Contradições: câmeras mostram suspeito de matar Orelha voltando da praia
A Polícia Civil de Santa Catarina concluiu que o adolescente indiciado pela morte do cão comunitário Orelha apresentou diversas contradições em seu depoimento. Ele afirmou ter permanecido dentro do condomínio na madrugada do crime, mas as imagens de câmeras de segurança mostraram o jovem saindo e retornando ao local, confirmando sua presença na Praia Brava por volta das 5h30, quando o animal foi agredido.
Além disso, roupas e testemunhas reforçaram a versão de que ele estava na cena. Outro ponto que chamou atenção foi a ação de familiares para tentar ocultar provas. Durante a abordagem no desembarque, após o adolescente antecipar o retorno ao Brasil, um parente tentou esconder um boné rosa dentro da bolsa.

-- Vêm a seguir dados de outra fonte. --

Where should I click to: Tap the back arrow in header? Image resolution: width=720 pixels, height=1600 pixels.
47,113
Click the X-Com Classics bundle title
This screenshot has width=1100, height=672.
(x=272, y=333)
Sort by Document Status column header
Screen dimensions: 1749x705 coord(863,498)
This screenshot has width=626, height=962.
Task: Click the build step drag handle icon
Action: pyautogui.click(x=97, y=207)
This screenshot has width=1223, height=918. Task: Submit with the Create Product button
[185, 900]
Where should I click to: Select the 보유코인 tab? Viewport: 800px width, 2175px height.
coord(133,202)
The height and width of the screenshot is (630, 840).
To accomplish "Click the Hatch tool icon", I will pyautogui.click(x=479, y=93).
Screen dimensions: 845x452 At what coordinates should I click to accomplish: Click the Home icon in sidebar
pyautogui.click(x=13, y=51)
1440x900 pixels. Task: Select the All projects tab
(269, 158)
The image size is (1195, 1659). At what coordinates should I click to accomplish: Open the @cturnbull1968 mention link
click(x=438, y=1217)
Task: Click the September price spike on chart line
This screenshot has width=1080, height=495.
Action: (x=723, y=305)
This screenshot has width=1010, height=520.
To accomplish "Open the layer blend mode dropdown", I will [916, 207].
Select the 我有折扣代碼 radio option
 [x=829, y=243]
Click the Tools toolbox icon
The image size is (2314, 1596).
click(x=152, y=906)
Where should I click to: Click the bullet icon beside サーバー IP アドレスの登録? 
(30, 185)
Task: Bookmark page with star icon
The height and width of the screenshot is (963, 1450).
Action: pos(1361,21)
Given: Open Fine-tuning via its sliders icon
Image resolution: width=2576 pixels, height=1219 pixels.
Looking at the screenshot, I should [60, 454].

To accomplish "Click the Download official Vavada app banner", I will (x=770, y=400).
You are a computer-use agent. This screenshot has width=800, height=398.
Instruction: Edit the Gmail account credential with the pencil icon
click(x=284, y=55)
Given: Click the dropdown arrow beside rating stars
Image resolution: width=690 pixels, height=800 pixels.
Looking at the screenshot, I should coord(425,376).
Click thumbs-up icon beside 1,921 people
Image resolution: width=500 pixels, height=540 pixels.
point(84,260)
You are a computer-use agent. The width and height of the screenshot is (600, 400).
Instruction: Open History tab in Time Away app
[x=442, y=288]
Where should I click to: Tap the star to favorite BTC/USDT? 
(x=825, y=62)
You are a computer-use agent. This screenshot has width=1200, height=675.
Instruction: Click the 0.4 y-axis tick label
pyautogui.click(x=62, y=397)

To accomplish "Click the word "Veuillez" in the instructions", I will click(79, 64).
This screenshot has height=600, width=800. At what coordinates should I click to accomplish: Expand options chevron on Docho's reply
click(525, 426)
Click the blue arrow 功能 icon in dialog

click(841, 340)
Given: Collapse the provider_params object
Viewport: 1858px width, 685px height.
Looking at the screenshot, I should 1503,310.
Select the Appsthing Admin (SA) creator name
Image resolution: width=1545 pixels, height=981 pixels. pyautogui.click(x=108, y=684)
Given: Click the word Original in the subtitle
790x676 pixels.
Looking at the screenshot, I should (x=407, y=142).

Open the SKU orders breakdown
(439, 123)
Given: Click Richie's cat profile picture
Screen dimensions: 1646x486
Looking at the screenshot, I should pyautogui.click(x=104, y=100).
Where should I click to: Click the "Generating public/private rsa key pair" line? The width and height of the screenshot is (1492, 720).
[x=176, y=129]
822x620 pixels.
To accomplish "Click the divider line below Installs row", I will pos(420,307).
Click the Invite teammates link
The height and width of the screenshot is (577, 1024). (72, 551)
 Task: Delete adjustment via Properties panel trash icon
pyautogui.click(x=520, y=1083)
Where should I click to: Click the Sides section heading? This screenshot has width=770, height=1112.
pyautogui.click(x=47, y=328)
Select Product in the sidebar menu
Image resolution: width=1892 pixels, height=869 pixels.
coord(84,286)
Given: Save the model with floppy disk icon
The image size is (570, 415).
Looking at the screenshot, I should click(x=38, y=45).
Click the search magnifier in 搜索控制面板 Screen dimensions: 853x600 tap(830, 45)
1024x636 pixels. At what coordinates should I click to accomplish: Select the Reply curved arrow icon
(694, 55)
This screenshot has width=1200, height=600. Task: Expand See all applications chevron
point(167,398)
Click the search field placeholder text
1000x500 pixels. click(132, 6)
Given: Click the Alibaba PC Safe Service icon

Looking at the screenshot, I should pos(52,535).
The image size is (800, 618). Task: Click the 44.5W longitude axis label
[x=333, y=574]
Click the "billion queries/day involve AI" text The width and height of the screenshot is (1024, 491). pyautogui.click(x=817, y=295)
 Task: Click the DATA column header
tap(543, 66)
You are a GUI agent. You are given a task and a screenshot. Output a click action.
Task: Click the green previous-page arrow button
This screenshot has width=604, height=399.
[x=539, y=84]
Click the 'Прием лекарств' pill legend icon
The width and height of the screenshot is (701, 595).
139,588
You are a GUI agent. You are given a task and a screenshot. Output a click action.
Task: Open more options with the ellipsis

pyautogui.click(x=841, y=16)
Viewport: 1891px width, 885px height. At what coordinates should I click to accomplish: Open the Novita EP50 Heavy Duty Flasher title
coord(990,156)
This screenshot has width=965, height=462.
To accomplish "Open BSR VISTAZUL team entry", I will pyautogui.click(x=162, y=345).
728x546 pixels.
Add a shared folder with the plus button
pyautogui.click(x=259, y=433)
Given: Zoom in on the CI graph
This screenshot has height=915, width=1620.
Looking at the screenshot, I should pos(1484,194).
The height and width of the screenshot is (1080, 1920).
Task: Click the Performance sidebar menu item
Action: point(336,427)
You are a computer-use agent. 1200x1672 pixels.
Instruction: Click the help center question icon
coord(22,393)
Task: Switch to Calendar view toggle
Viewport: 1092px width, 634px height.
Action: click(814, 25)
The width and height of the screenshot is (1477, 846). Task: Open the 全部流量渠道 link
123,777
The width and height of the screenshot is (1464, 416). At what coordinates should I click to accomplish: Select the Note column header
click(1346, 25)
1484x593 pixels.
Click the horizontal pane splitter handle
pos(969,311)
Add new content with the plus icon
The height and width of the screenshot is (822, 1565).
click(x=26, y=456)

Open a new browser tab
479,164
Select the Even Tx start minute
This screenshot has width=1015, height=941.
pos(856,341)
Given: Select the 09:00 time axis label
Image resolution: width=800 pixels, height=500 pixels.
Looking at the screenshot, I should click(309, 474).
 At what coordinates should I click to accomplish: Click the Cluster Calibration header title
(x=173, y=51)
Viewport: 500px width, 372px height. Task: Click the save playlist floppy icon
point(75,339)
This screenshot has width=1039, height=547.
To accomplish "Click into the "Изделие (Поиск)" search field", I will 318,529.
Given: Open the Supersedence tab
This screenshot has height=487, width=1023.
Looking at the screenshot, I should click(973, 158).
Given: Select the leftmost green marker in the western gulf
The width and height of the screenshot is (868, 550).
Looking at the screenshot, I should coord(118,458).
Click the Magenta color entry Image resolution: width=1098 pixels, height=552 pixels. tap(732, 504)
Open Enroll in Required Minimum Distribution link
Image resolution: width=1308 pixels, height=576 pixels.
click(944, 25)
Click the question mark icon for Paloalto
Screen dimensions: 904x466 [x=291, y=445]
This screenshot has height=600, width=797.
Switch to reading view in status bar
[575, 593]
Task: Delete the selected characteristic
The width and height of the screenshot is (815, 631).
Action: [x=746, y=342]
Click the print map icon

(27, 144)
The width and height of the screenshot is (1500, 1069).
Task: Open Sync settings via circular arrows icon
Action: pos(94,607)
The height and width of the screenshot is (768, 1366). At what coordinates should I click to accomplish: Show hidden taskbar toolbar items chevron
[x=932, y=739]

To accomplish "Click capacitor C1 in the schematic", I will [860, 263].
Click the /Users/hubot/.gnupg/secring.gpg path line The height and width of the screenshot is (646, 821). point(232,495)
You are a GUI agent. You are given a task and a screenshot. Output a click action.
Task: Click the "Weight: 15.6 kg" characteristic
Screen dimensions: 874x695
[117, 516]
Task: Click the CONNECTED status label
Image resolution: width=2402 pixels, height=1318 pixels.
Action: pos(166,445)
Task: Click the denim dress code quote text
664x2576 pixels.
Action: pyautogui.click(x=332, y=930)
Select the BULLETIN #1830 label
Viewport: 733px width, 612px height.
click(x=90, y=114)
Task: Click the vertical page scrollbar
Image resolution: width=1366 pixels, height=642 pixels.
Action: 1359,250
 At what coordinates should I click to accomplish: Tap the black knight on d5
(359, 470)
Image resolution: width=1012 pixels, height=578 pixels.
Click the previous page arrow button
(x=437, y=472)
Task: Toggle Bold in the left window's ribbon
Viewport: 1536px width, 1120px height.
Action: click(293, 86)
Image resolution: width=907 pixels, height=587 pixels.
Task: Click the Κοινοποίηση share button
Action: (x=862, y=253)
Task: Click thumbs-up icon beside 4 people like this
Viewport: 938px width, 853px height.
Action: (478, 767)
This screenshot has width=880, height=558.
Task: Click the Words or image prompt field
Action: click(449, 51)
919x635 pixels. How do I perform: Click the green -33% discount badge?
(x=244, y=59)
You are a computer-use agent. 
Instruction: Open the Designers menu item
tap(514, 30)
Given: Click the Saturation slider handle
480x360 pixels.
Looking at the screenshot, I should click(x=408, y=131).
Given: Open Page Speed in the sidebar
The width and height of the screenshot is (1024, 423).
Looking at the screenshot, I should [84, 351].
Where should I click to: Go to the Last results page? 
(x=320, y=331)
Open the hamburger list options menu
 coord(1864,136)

Na revista da mala, houve comportamento suspeito ao afirmar que um moletom rosa havia sido comprado durante a viagem, quando na verdade as peças já haviam sido usadas pelo jovem no dia da agressão. Esses itens foram apreendidos e comparados com as imagens analisadas pela polícia, confirmando a ligação direta com o caso.
A investigação analisou mais de mil horas de imagens de câmeras de segurança, além de ouvir 24 testemunhas no caso. O delegado Renan Balbino destacou que o adolescente “se contradisse em diversos momentos e omitiu fatos importantes”, o que reforçou o pedido de internação provisória.